Video -- though "not without its challenges" -- remains important for most National Cable Television Cooperative members and NCTC will continue to support that even as it launched a group focused on broadband, CEO Rich Fickle said at last week's America's Communications Association summit (see 1903200009) in Washington. Fickle said challenges include broadcaster consolidation and retransmission costs rising to the point where private equity capital is investing in stations because it's considered a lucrative revenue stream.
Boycom, in rural southeastern Missouri, is "letting video die a natural death," not hastening it along, said President Patricia Jo Boyers. She said a big litmus test will be the next round of retrans negotiations. She "very much anticipate[s]" dropping some channels as a result -- especially since subscriber surveys indicate low interest in a couple of network affiliates. "Programmers have charged themselves out of the business," she said.
Cable consultant Steve Effros said broadcast signals are likely to go first from cable lineups. If programmers try to ratchet up rates, "they will get dropped, no question," he said. He said cable is likely to move to a model where over-the-air signals get integrated into digital lineups, though that would require an FCC rule change about mandatory carriage of broadcast signals. More cable operators likely will embrace the Cable One model of offering vMVPD service alongside its traditional cable service, he said.
Smaller operators are losing video customers faster than big cable companies are, "not because they can't keep their customers [but] because they don't want to," MoffettNathanson analyst Craig Moffett wrote investors earlier this month. He said if their moves of dropping programming, raising prices and helping migrate subscribers to vMVPDs spread to larger operators, the ongoing slide in traditional pay-TV subscribers could become "a tsunami."
The smallest cable operators are having the toughest time with video and likely would be the first to quit offering it, said Robert Wieand, Service Electric Cablevision controller. Video remains a primary offering for the cable ISP, though when marketing to new customers, broadband comes first, he said. He said Service Electric eventually would like to launch its own over-the-top package if it can get the rights.
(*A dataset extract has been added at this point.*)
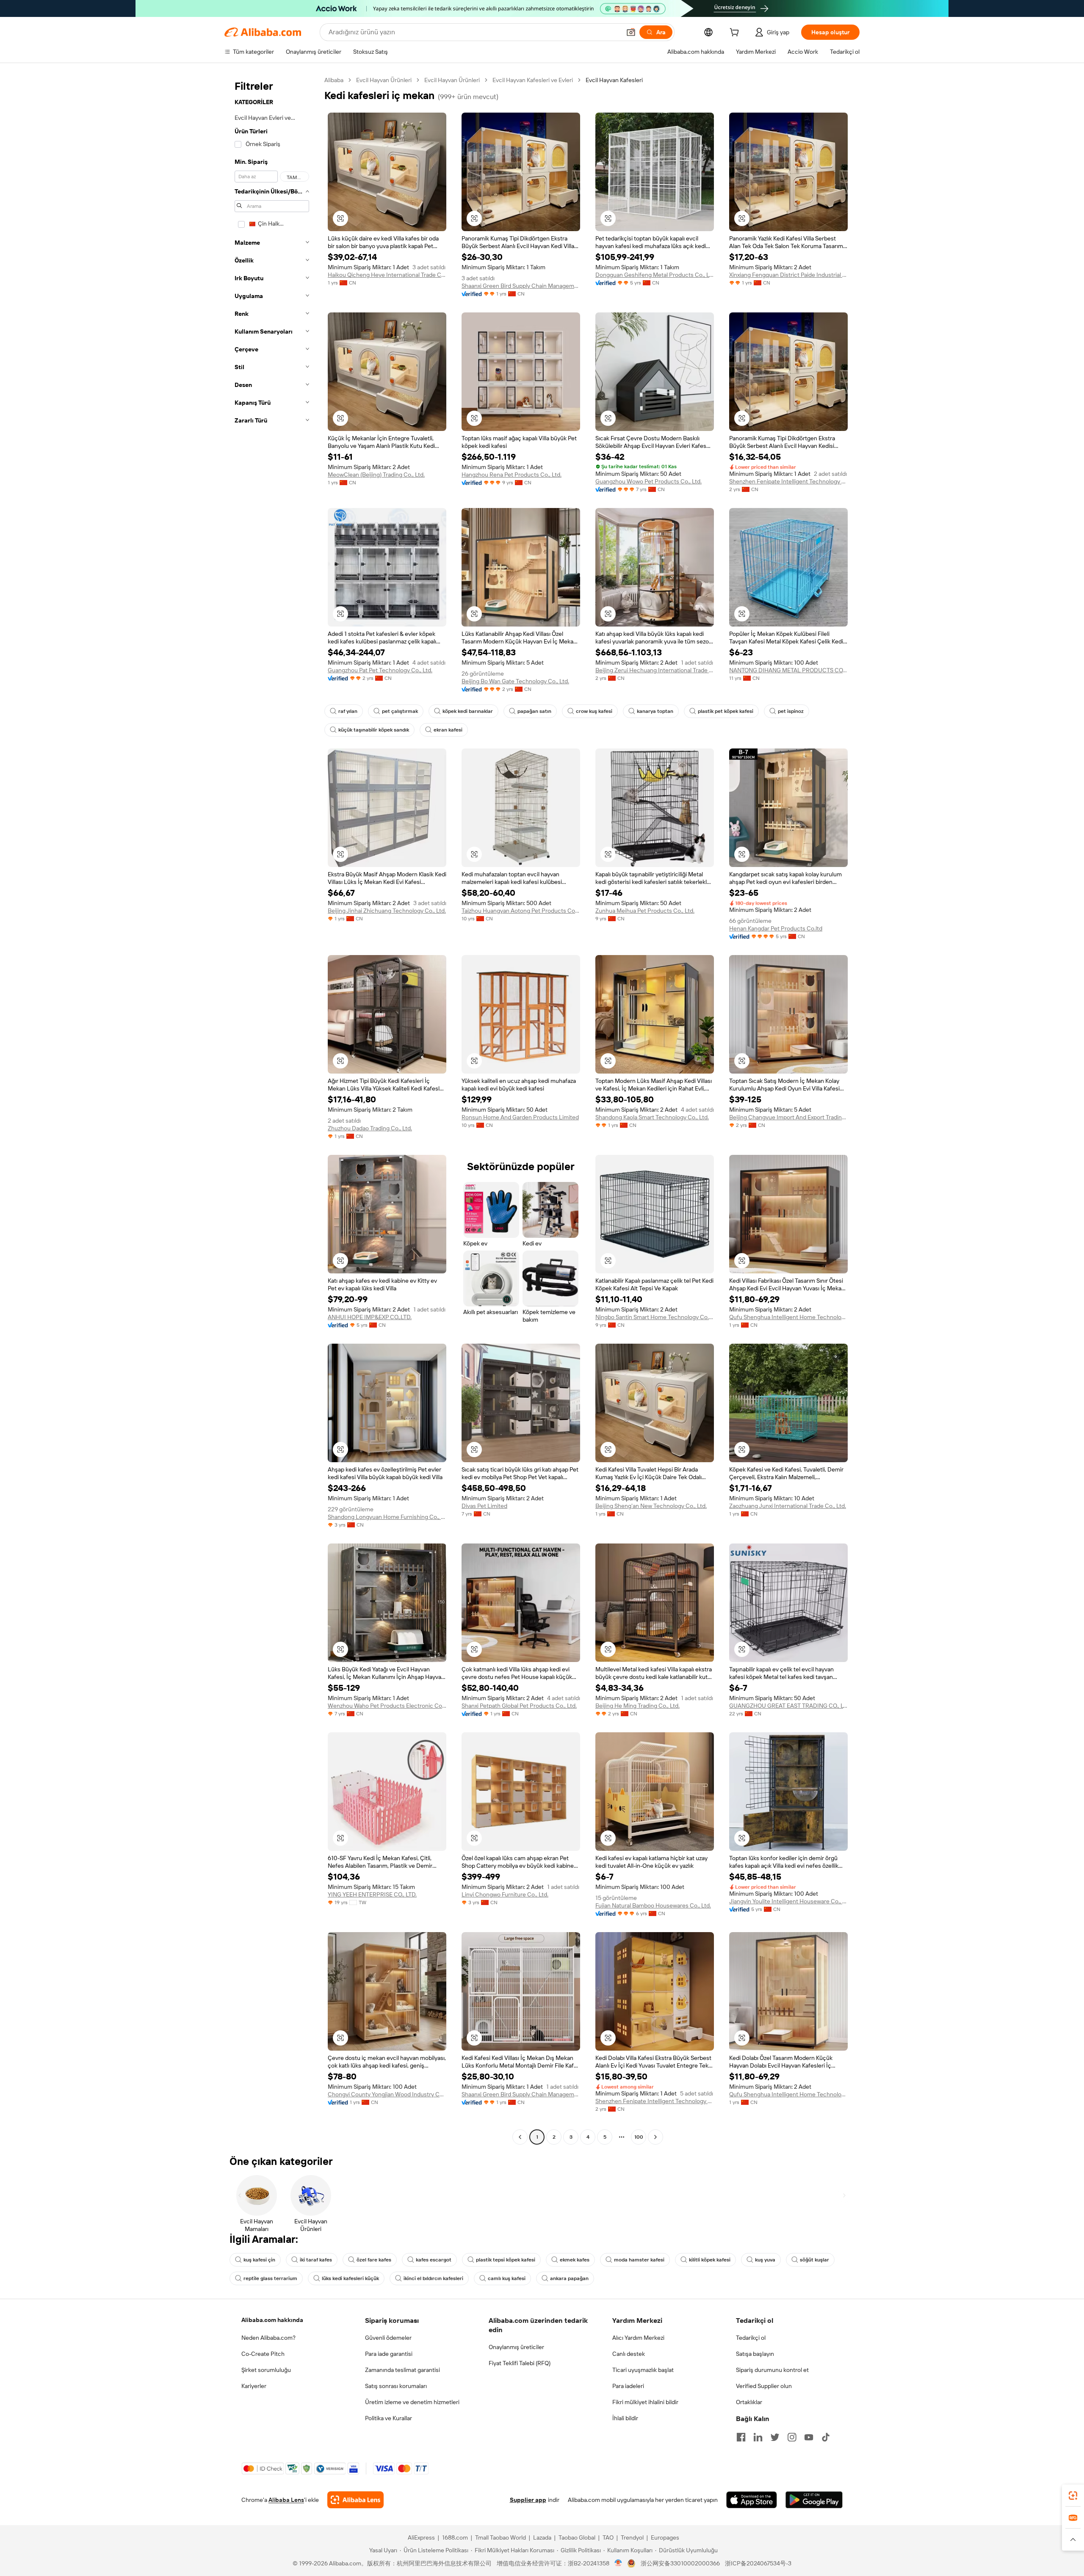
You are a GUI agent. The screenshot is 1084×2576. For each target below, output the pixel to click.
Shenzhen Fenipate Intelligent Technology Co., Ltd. (788, 481)
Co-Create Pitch (263, 2353)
"It's almost like the video business is leaving us," said Mediacom Senior Vice President-Government and Public Relations Tom Larsen. Financial trade-offs, with broadband growing -- helped by growing subscription VOD demand -- is acceptable, he said, saying Mediacom isn't intentionally doing anything to de-emphasize its video business such as ceasing marketing or bundling. Within two to three years, Mediacom's voice subscribers will exceed its video subscribers, he said. Likening the video business to a leaking dam, "We're watching the water go down, [but] we're not trying to make the hole bigger," he said.
Vast is in a competitive market and has to keep video because it might be hard to sell a bundled product without it, Gleason said, but some other cable operators when faced with any major capital expenses to maintain or upgrade their video systems might decide that has forced their hand. He said if C-band clearing doesn't cover capital cost of relocating earth stations, that could spur some operators to abandon video. He said the most likely option for operators that forego their own video product would be some kind of partnership with Sling TV or another vMVPD.
NAB emailed that broadcast retrans fees are a relatively small part of overall programming fees paid by cable operators -- less than 22 percent this year -- and the trend-line increase in retrans fees is moderating "even though broadcast increases are justified given that local TV and broadcast network ratings vastly dwarf cable network ratings." It said rising monthly set-top box fees, early termination fees and other hidden costs "are far more responsible for rising cable rates than broadcast fees."